Astronomers Get Closest Look Yet at Epic Explosion


Artist’s impression of a relativistic jet of a gamma-ray burst (GRB), breaking out of a collapsing star, and emitting very-high-energy photons. DESY, Science Communication Lab

When you think of the most dramatic events in the universe, you might think about stars going supernova or about black holes colliding and sending ripples through spacetime. But the most powerful explosions we know of are something more specific which we barely understand: Gamma-ray bursts. Lasting anywhere from milliseconds to hours, these bursts are a million trillion times as bright as the sun, which means they give out more energy in the few seconds they typically last than the sun will give out over its entire 10-billion-year life.

It’s thought that these events happen when an extremely massive star that is rotating rapidly implodes and forms a new black hole. So they are related to supernovas, but not all supernovas produce them, and researchers aren’t sure why.

Now, scientists from the German research center Deutsches Elektronen-Synchrotron (DESY) have observed one of these gamma-ray bursts “in our cosmic backyard,” and their observations challenge established theories about how these epic events occur.

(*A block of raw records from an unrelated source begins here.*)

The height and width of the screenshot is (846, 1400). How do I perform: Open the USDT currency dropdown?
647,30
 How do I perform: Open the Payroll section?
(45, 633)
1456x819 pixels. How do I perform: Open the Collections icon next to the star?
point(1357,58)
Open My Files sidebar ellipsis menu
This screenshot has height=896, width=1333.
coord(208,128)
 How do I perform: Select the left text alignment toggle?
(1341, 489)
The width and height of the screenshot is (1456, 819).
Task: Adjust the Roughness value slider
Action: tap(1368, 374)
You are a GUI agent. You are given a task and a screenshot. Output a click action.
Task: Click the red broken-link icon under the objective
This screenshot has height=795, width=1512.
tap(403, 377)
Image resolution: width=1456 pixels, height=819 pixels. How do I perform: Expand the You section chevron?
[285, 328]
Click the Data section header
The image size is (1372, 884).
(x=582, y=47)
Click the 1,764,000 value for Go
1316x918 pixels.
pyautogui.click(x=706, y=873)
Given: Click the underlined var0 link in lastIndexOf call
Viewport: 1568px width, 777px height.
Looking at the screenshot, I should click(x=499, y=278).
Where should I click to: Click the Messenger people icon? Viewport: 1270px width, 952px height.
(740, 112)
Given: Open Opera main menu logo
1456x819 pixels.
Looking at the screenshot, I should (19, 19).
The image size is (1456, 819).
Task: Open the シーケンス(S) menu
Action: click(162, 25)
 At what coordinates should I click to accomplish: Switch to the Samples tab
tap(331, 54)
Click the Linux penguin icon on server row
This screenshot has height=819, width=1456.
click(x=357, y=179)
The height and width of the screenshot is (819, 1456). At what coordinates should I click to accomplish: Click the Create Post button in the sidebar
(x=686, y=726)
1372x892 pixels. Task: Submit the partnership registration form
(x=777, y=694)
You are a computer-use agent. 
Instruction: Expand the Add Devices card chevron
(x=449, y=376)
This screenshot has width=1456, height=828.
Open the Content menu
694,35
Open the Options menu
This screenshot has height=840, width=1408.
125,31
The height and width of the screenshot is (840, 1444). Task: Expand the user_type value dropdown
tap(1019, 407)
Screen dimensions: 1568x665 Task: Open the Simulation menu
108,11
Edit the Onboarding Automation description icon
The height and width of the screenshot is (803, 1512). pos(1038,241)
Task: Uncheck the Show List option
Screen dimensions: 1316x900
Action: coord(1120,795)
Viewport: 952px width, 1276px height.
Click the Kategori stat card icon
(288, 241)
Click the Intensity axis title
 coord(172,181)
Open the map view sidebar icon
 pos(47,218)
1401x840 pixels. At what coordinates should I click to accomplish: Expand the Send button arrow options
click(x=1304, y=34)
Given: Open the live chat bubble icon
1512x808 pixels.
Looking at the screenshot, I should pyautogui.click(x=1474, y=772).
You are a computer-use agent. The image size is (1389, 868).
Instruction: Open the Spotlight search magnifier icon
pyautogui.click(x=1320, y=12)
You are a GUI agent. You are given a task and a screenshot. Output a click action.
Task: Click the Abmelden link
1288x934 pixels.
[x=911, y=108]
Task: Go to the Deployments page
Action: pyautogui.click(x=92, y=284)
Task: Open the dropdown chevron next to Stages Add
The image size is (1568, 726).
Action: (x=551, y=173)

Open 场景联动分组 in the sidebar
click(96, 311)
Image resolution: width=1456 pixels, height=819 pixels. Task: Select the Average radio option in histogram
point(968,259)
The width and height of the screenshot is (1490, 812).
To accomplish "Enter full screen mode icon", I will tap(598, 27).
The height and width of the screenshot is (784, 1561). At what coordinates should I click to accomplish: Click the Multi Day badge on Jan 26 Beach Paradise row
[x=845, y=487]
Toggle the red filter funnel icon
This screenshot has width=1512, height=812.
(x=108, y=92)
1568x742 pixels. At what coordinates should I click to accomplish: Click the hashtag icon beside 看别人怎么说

In August 2019, a gamma-ray burst named GRB 190829A was detected one billion light-years away, which is around 20 times closer than these events are typically observed. The DESY team jumped at the chance to observe such an event so relatively close and used an instrument called the High Energy Stereoscopic System (HESS) in an observatory in Namibia to take a deeper look at the burst’s afterglow.

“We were really sitting in the front row when this gamma-ray burst happened,” explained co-author Andrew Taylor from DESY. “We could observe the afterglow for several days and to unprecedented gamma-ray energies.”

Being so close by allowed the team to take very detailed readings of the energy given off by the massive explosion. “We could determine GRB 190829A’s spectrum up to an energy of 3.3 tera-electronvolts, that’s about a trillion times as energetic as the photons of visible light,” explained co-author Edna Ruiz-Velasco from the Max Planck Institute for Nuclear Physics in Heidelberg. “This is what’s so exceptional about this gamma-ray burst — it happened in our cosmic backyard where the very-high-energy photons were not absorbed in collisions with background light on their way to Earth, as it happens over larger distances in the cosmos.”

And the results were surprising. Current theories predict that two types of emissions would be seen from such an event, coming from two separate sources: X-rays and high-energy gamma-rays. But observing this burst, the researchers saw both X-rays and gamma-rays fading in sync, strongly suggesting that both emission types came from the same source.

That means that our current assumptions about how these enormous explosions occur might well be wrong. But the researchers are hopeful that we’ll be able to detect more such bursts using upcoming instruments like the Cherenkov Telescope Array, which will help explain how these universe-shaking events unfold.

The results are published in the journal Science.